» **WRITTEN INSTRUCTION**:
Write the next part of the text on establishment size in Brazil's formal sector, picking up after its final sentence.

BEGIN TEXT PASSAGE

In sum, the method applied in this section shows an over-representation of small-sized establishments in the formal sector in Brazil. It also evinces that the middle part of the establishment size distribution is under-represented, with the upper part’s share corresponding to what would be expected by the Pareto distribution. Similar results apply when the employment share distribution is used. The result of a relatively thinner middle part provides support for the assertion that the missing middle phenomenon is also observed in Brazil.

Conclusions

This chapter’s results confirm that the middle part of the size distribution is “missing” in Brazil and apparently this feature is more intense than in other countries for which there are available results. This analysis of the dynamics of employment over the life cycle of establishments provides some clues on why there is a missing middle in the size distribution. Considering a representative establishment, the results show that it is born small (perhaps too small) and that the pattern of the growth rate over its life cycle imposes a long time span to surpass the threshold of a mid-sized plant.

These results also indicate that most of this life cycle pattern can actually be attributed to age effects, as the application of a novel decomposition method revealed a limited scope for potential confounding determinants such as the conditions prevailing at the time the plant was born (cohort effects) or the phase of the business cycle through which the plant existed (year effects).

Focusing on establishments that are actually born small, they start very small and, though the age effects are positive and high in their first years of life, they are not strong enough to transform them into plants of middle size. In addition, their mortality rate is quite high, especially within the first three years of their lives.

END TEXT PASSAGE
BEGIN DATA EXCERPT

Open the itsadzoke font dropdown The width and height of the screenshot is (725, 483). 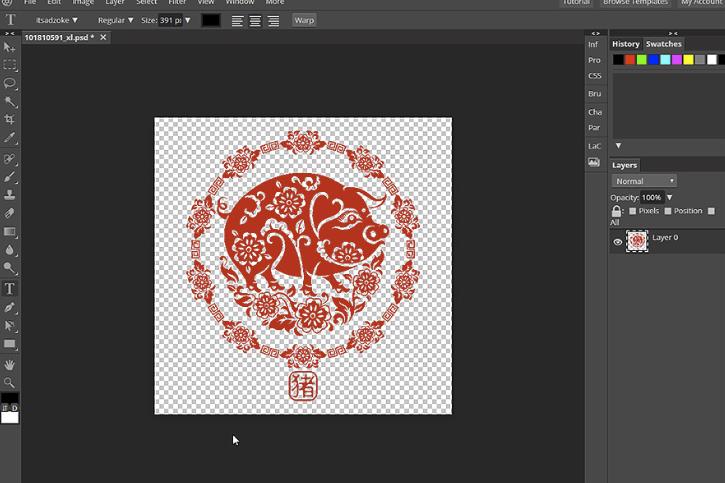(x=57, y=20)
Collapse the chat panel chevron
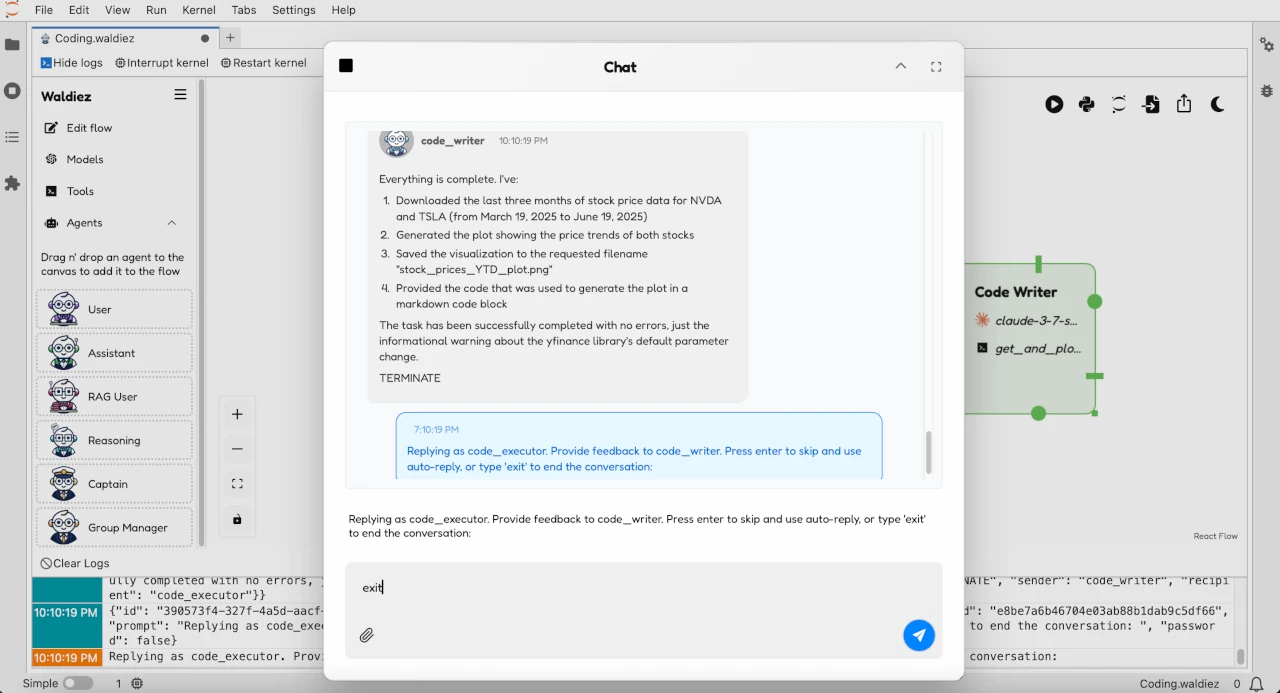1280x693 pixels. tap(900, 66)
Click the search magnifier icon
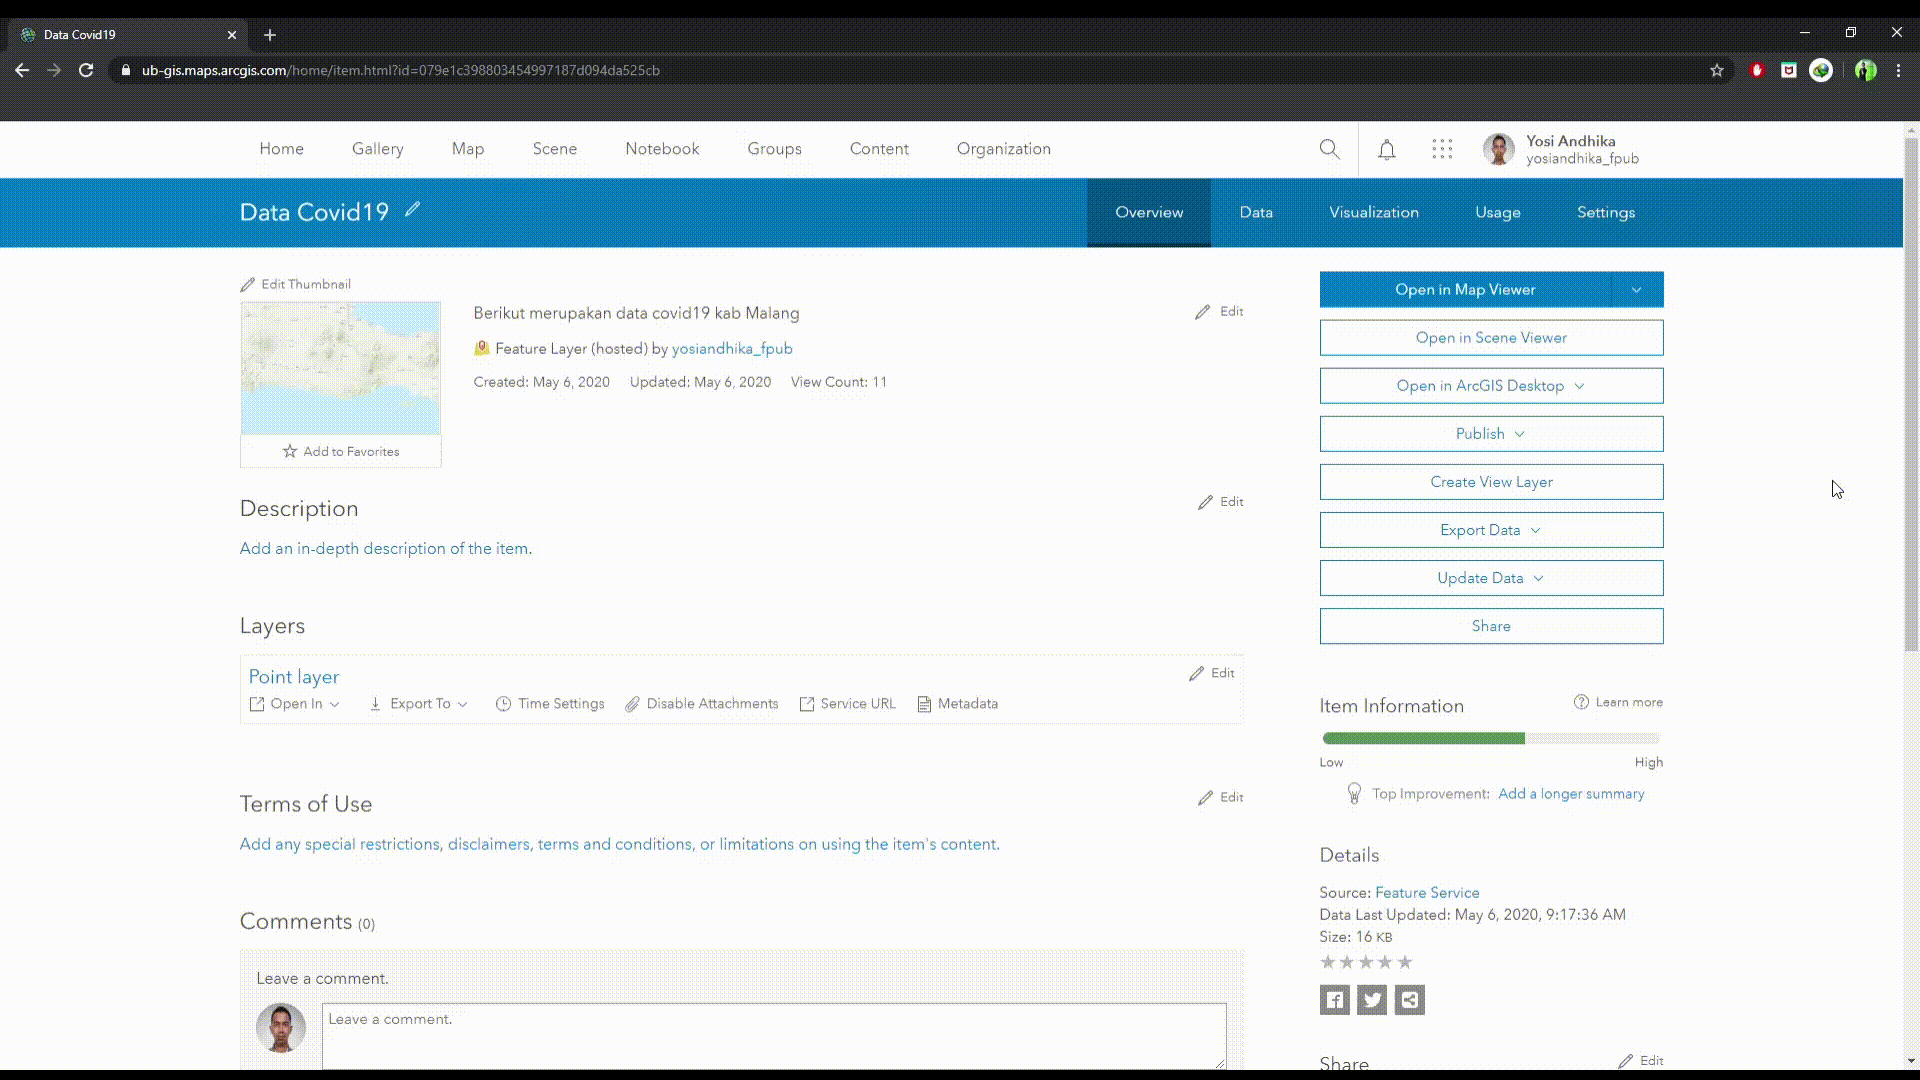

END DATA EXCERPT

» **RESPONSE**:
As in many other countries, the segment of micro and small establishments has received a great deal of attention from public policy in Brazil. Indeed, a myriad of programmes specifically targeted to this segment have been implemented by the national, state, and municipal spheres of government over the last decades. The number of initiatives and their specificities are too extensive to fit in this chapter but among the most important ones are an ample set of national and regional programmes that provide credit at low interest rates and credit guarantees to micro and small establishments, a wide programme that concedes tax subsidies for establishments whose revenues are below a defined threshold, a large programme of government procurement targeted to micro and small establishments, and a broad supply chain of training courses and technical assistance dedicated to help potential entrepreneurs and already established small businesses to improve their operation. As claimed by Nogueira (2016), Brazil is certainly the Latin American country with the largest and most diversified institutional framework to support this type of establishments.

Unfortunately, the effectiveness of these interventions has not been assessed, so it is difficult to say whether and to what extent they have actually affected the performance of the micro and small establishments in the country. Although this chapter’s results indicate that the performance of small establishments in the country is relatively poor, it is possible that the situation would be even worse had these programmes not been in place. Nevertheless, they clearly need to be redesigned, in particular towards increasing the articulation of the various initiatives within and between the three spheres of government.

References

Audrescht, D. and J. Mata (1995), “The post-entry performance of firms: Introduction”, International Journal of Industrial Organization, Vol. 13, Issue 4, pp. 413-419, http://dx.doi.org/10.1016/0167-7187(95)00497-1.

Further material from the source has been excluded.